Scientists still do not have enough experimental data to explain the mechanism of stuttering.
Speech pathologists still can not develop an adequate stuttering treatment without knowing the mechanism of disease.
PWS keep on suffering from stuttering.

Anonymous said...

When are you going to award the Crackpot to Jane Fraser and her SFA Group for "WE CAN PREVENT STUTTERING WITH EARLY INTERVENTION" lie???

Mark B. said...

Anonymous #1:

"Can you please try to explain why 80% of kids spontaneously recover from stuttering and the unequal gender ratio?"

It is not known why so many kids recover spontaneously. One study, by Ambrose, Cox and Yairi, showed evidence for recovery or persistence being genetically influenced. Their data also suggest that persistent and recovered stuttering has the same genetic cause, with a different genetic cause for the difference between persistence and recovery.

So maybe there's one gene variant that can set off early childhood stuttering that is overcome with greater maturity, and a second gene that, when added to the first, prevents the natural recovery.

Regarding the sex ratios: the sex ratio of stutterers starts at about 2:1, and rises to about 4:1 after the natural recovery period passes. So we know that more females than males recover. We also know that females mature about a year ahead of males in many ways, including language acquisition. This suggests that the maturing female brain can somehow eliminate stuttering before it becomes permanent.

Mark B. said...

Anon #2:

To clarify. One gene can have many alternate versions in a population (in this case, humans). The "stuttering version" of these genes (GNTPAB, GNPTG and NAGPA) are likely to produce a functionally different protein from the standard version of the gene.

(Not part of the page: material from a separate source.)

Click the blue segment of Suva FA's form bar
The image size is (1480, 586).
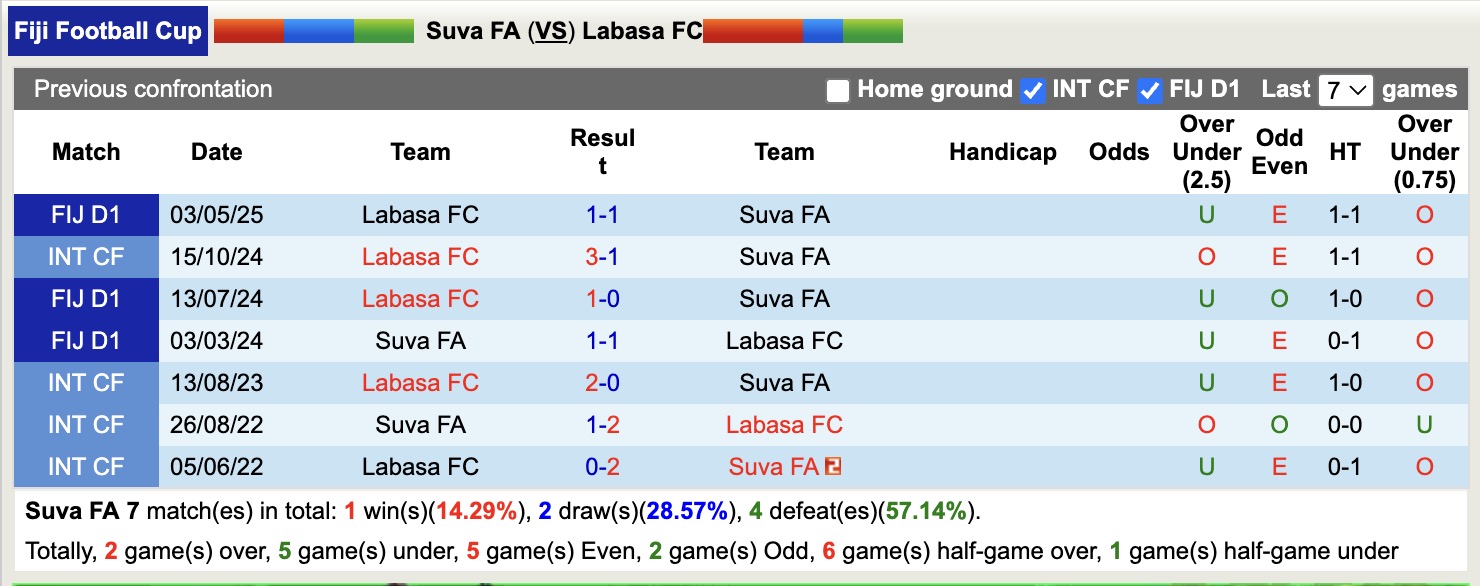318,31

It has been shown in the past that mutations in two of these genes - GNPTAB and GNPTG - are associated with inherited lysosomal storage disorders mucolipidosis types I and III, respectively.

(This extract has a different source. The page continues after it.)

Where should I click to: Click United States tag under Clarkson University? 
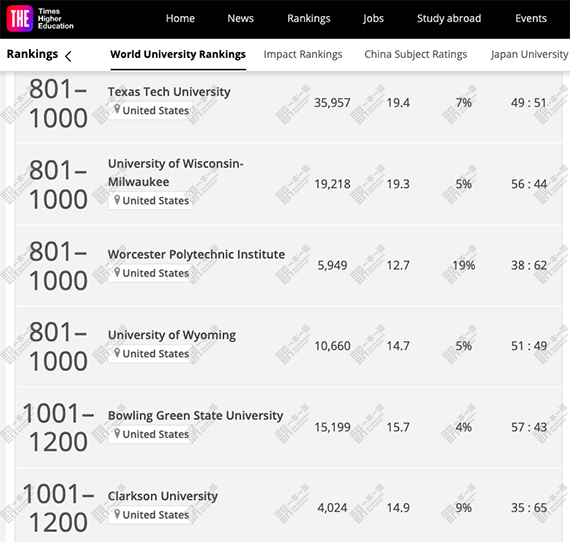tap(150, 514)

In the case of the two latter disorders, the mutation causes either a serious disruption of the related protein or its total absence. With either a severely degraded or absent protein, the lysosome can't do its vital job, and it plays havoc with the body.

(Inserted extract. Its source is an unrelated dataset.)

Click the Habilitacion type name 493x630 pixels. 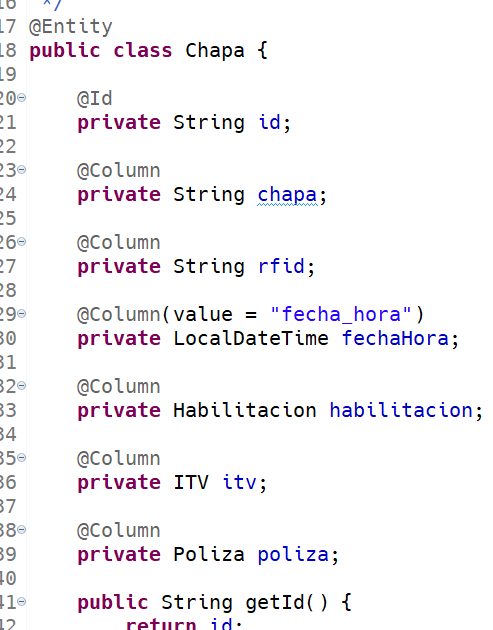pyautogui.click(x=245, y=410)
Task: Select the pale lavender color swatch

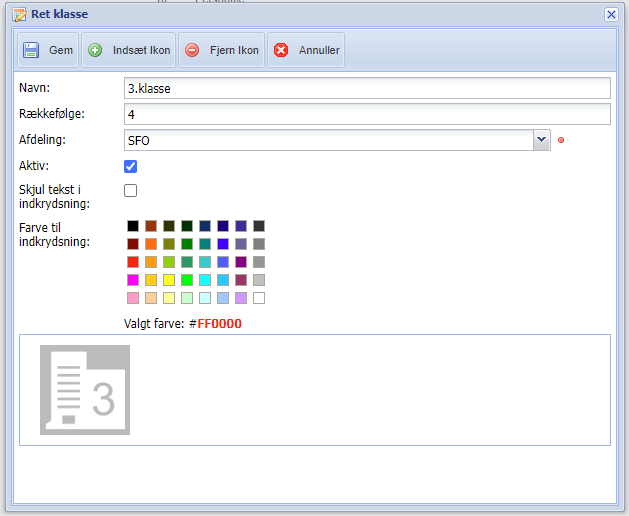Action: pyautogui.click(x=241, y=298)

So the mutation that is associated with stuttering is not the same that causes serious illness. I stayed away from that topic because I didn't want to scare people.

Anonymous said...

I can't see how you can dismiss brain plasticity completely and be so sure that early intervention cannot work.

ig88sir said...

I have read that women are less lateralized then men. If there is stuttering due to an abnormal left hemisphere speech production area (from genes or damage etc.) there is more space to compensate than a male has (the right hemisphere). Recovered male stuttering children compensate by neighboring left hemisphere regions. So males have less space available than women.

I am bilingual and started to speak at 2 years old. I have read that bilingual stuttering children have significantly less odds of recovering. Each language actually takes its own space in the brain so there is less space to compensate. Is this a naive simplification? Is a child’s brain just like a computer hard drive? Please correct me if I am wrong. I am no expert...

Mark B. said...

There is a study that claimed that bilingual children have a lower recovery rate. This would need to be verified by more work. I don't know if space is the issue - perhaps more the demand on the system at a time of sensitivity.

My mother grew up in a Swedish-American family, and learned conversational Swedish as a child. She remembered reading the Swedish-language newspaper to her grandmother, but could not remember how she learned to read the written language - she was never "taught." The brain of a child is a remarkable thing.